▶ 課題: 「This screenshot has width=1920, height=1084.」を含む行からエントリの最後までを、「Identify」を「Determine」に差し替え、ほかは変えずに書き直してください。画像は解答に含めないでください。

▶ 提供資料:
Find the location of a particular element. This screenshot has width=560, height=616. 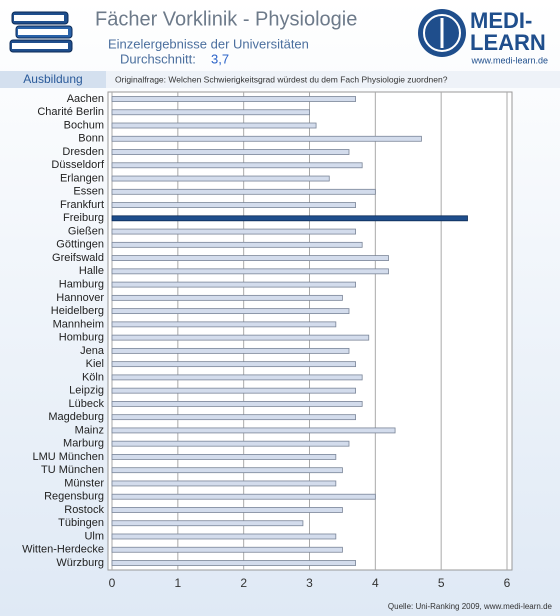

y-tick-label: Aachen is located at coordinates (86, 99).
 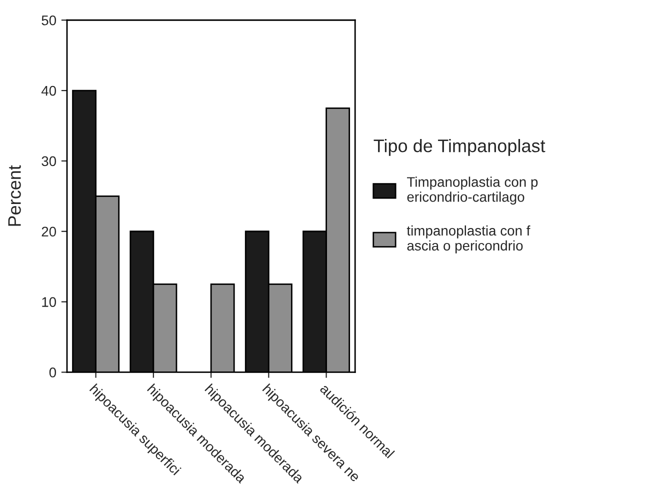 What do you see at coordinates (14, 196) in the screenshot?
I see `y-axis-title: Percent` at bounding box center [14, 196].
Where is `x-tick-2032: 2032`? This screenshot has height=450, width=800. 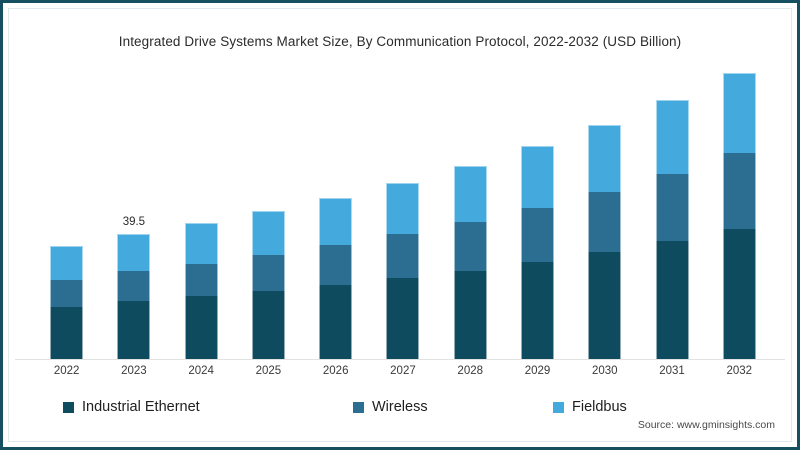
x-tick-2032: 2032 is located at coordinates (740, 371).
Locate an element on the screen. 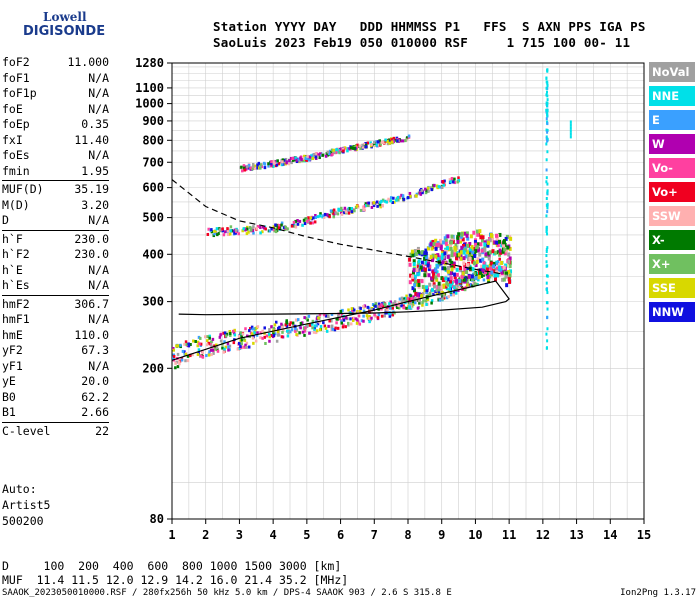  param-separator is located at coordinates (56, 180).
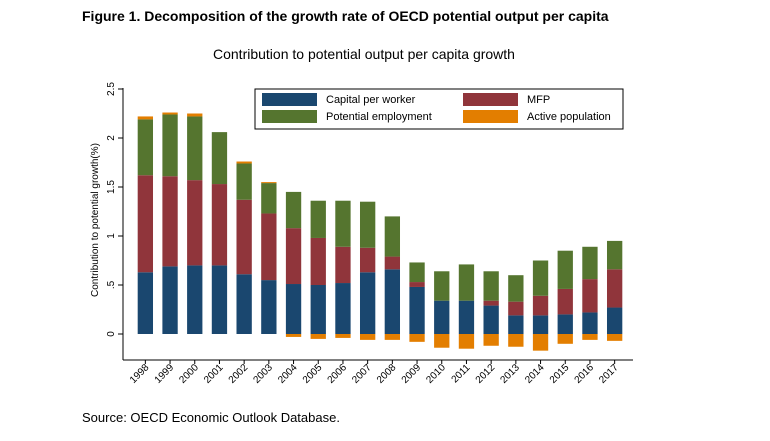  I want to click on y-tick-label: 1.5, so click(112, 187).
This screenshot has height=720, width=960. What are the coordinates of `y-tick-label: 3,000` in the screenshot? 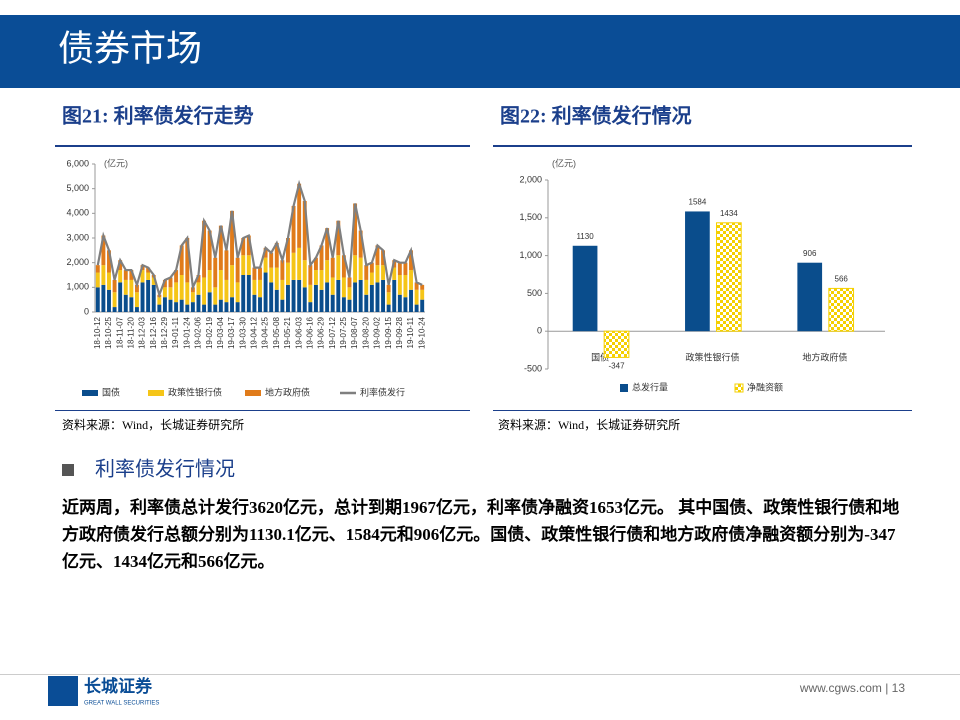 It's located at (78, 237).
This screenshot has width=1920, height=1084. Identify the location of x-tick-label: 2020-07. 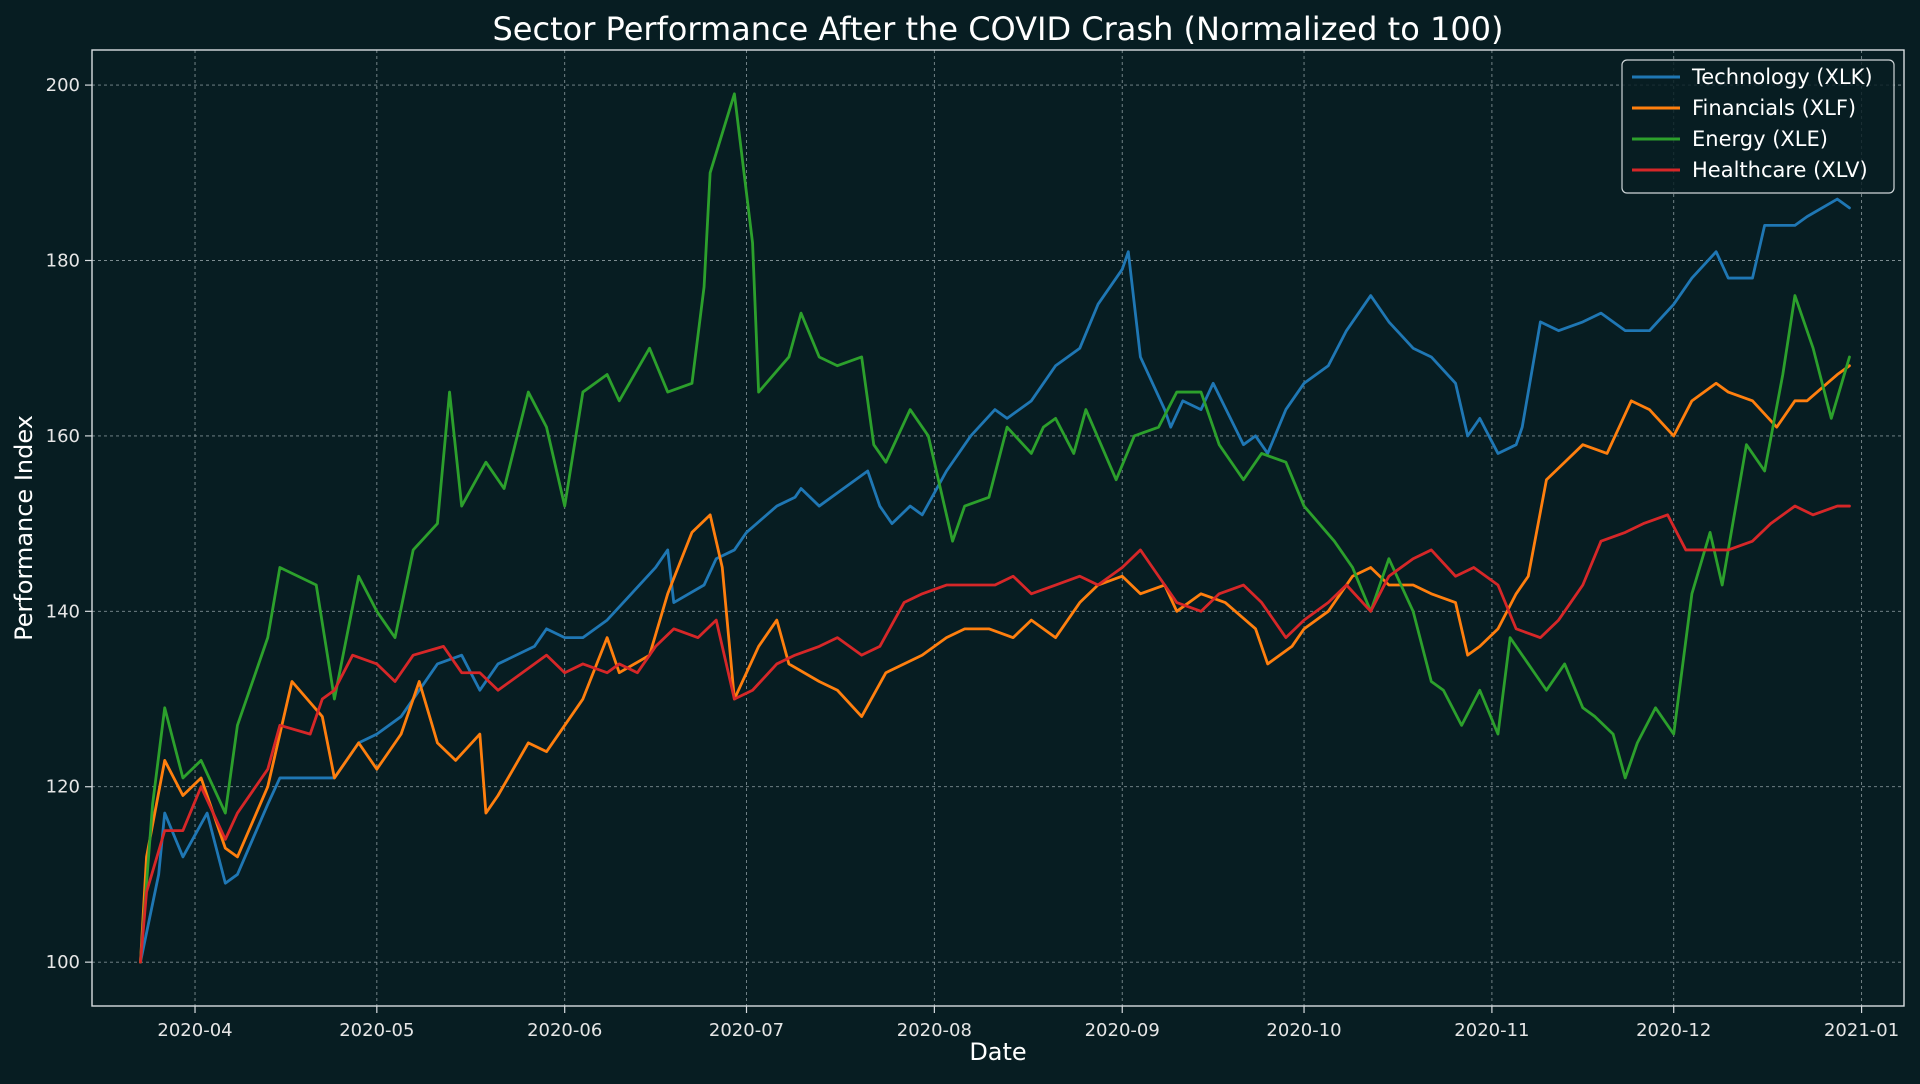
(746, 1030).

▶ 解答:
This screenshot has width=1920, height=1084. Determine the location of x-tick-label: 2020-07. 
(746, 1030).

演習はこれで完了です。